Render the data from the line containing "Remove 一式徹甲弾 using its X mark" up to and including the line containing "coord(1056,51)" as a Markdown table with the columns Index and Content, omitting blank lines.

(DATA PROVIDED)
########
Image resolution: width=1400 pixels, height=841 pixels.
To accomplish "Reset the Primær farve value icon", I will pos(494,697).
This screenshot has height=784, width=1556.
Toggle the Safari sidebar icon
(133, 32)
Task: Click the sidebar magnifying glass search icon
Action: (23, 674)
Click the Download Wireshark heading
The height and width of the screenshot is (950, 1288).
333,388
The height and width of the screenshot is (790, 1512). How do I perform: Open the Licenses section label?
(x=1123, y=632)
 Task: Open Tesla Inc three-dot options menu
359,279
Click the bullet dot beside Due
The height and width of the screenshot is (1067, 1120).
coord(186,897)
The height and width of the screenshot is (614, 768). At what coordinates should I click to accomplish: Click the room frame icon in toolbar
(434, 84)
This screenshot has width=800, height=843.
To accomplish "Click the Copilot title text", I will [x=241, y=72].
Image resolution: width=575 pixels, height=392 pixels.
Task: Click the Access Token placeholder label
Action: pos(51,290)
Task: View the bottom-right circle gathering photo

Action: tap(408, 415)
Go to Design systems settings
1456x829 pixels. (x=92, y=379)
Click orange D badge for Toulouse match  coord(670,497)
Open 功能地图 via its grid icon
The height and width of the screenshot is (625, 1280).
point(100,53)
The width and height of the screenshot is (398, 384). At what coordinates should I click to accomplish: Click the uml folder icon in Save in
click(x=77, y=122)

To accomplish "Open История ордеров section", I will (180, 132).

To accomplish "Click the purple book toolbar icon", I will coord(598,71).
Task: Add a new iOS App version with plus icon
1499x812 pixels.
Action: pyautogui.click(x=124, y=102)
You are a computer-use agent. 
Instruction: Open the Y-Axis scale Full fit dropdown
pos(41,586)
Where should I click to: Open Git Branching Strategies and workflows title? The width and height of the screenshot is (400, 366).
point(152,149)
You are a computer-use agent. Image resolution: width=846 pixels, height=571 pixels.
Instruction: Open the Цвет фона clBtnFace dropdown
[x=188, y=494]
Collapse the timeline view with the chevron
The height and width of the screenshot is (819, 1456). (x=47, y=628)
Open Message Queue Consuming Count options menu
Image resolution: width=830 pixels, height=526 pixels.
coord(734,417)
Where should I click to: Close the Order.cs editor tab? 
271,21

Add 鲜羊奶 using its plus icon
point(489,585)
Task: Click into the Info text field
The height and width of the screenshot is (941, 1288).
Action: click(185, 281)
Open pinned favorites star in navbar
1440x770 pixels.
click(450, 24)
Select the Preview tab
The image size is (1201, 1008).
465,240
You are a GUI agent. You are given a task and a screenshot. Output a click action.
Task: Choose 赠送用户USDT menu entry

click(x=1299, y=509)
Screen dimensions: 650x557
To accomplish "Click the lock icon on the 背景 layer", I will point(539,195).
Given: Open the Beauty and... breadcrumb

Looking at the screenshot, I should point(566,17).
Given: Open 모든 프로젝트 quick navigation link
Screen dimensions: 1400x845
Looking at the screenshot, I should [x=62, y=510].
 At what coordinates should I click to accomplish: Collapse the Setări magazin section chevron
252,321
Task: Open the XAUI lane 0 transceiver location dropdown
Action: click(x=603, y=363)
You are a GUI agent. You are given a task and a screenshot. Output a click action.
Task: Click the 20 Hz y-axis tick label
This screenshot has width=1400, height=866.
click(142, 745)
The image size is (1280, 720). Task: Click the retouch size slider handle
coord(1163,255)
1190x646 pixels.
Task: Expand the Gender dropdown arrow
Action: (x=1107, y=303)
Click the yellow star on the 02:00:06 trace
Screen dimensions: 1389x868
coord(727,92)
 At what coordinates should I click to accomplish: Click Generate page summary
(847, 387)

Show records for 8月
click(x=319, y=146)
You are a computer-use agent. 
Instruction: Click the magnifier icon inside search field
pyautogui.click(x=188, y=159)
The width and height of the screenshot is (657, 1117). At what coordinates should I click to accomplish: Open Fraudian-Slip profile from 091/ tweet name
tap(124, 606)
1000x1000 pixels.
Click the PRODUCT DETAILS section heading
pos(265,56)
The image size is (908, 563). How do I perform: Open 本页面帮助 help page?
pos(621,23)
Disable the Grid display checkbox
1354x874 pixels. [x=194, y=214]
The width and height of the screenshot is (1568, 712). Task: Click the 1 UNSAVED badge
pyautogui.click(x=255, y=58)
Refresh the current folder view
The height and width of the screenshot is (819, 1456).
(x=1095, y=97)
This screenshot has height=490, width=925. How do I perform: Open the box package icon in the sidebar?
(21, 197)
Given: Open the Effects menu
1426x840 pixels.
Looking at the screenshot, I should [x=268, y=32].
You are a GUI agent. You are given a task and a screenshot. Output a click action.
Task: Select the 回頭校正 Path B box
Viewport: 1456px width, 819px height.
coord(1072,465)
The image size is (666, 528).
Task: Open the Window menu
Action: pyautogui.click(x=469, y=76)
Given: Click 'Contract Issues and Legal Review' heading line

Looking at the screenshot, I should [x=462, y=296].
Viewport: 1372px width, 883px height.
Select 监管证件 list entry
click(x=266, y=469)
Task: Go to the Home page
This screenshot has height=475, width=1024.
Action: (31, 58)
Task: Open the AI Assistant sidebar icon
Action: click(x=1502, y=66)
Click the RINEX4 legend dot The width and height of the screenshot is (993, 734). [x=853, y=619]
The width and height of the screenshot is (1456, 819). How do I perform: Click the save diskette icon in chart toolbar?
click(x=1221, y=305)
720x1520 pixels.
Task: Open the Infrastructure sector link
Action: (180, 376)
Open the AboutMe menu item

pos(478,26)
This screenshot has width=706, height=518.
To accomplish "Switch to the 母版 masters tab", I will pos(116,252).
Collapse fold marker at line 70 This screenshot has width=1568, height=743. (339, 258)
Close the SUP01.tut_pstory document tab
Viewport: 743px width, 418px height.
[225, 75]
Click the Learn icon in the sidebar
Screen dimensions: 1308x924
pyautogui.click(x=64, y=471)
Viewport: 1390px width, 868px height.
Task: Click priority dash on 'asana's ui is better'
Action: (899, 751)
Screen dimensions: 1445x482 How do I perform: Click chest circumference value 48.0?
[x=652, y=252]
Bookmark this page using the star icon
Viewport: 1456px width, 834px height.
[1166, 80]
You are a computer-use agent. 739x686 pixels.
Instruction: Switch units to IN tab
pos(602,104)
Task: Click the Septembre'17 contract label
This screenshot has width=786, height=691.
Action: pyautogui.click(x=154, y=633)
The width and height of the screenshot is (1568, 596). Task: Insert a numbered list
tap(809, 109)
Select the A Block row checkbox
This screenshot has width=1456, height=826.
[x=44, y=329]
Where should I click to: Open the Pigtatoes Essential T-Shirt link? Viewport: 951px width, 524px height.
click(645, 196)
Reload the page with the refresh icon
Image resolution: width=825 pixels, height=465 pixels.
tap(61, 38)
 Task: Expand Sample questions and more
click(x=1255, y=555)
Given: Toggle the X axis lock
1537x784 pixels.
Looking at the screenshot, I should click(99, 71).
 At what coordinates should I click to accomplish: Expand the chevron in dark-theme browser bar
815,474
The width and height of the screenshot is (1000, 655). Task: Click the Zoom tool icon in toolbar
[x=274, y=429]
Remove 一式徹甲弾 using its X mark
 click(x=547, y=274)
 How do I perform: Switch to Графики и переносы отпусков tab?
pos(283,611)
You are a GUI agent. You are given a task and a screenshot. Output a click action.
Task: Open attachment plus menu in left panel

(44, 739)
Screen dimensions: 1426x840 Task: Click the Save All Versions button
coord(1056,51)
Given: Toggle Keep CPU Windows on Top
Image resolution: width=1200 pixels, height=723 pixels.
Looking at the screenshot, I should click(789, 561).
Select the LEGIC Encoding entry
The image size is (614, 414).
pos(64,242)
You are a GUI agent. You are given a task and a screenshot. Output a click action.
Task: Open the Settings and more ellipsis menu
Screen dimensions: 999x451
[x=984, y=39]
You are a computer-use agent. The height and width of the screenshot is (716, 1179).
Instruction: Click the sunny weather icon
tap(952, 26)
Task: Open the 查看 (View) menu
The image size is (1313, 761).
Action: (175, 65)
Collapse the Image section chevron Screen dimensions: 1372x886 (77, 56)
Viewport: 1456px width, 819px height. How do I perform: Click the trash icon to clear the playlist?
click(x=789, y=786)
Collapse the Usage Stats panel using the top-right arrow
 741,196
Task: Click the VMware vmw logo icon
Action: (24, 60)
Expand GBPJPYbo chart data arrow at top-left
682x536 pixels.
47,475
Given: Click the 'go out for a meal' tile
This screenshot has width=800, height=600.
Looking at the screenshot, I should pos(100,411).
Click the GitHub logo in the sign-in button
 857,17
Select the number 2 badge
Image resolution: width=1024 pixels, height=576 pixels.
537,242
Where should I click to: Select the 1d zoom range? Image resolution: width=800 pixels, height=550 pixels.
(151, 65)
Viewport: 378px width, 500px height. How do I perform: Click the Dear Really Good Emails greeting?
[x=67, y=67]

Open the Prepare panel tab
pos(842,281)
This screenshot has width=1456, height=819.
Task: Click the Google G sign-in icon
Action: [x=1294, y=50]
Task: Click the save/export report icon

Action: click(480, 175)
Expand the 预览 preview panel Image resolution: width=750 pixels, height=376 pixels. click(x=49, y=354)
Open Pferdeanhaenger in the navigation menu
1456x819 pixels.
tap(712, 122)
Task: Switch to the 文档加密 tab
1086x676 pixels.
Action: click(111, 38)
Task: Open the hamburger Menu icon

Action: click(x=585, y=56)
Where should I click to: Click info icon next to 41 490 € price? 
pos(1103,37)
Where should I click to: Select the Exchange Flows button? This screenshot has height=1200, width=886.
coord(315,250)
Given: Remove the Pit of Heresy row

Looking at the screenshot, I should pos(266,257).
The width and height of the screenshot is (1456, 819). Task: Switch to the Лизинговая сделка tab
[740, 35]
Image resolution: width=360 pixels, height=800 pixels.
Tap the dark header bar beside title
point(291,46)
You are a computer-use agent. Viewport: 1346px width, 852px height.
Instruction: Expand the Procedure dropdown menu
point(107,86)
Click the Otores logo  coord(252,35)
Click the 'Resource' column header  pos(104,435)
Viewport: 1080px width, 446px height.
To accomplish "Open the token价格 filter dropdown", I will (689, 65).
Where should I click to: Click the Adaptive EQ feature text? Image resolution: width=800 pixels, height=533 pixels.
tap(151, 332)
########
(OUTPUT OF THE EXERCISE)
| Index | Content |
|---|---|
| 1 | Remove 一式徹甲弾 using its X mark |
| 2 |  click(x=547, y=274) |
| 3 |  How do I perform: Switch to Графики и переносы отпусков tab? |
| 4 | pos(283,611) |
| 5 | You are a GUI agent. You are given a task and a screenshot. Output a click action. |
| 6 | Task: Open attachment plus menu in left panel |
| 7 | (44, 739) |
| 8 | Screen dimensions: 1426x840 Task: Click the Save All Versions button |
| 9 | coord(1056,51) |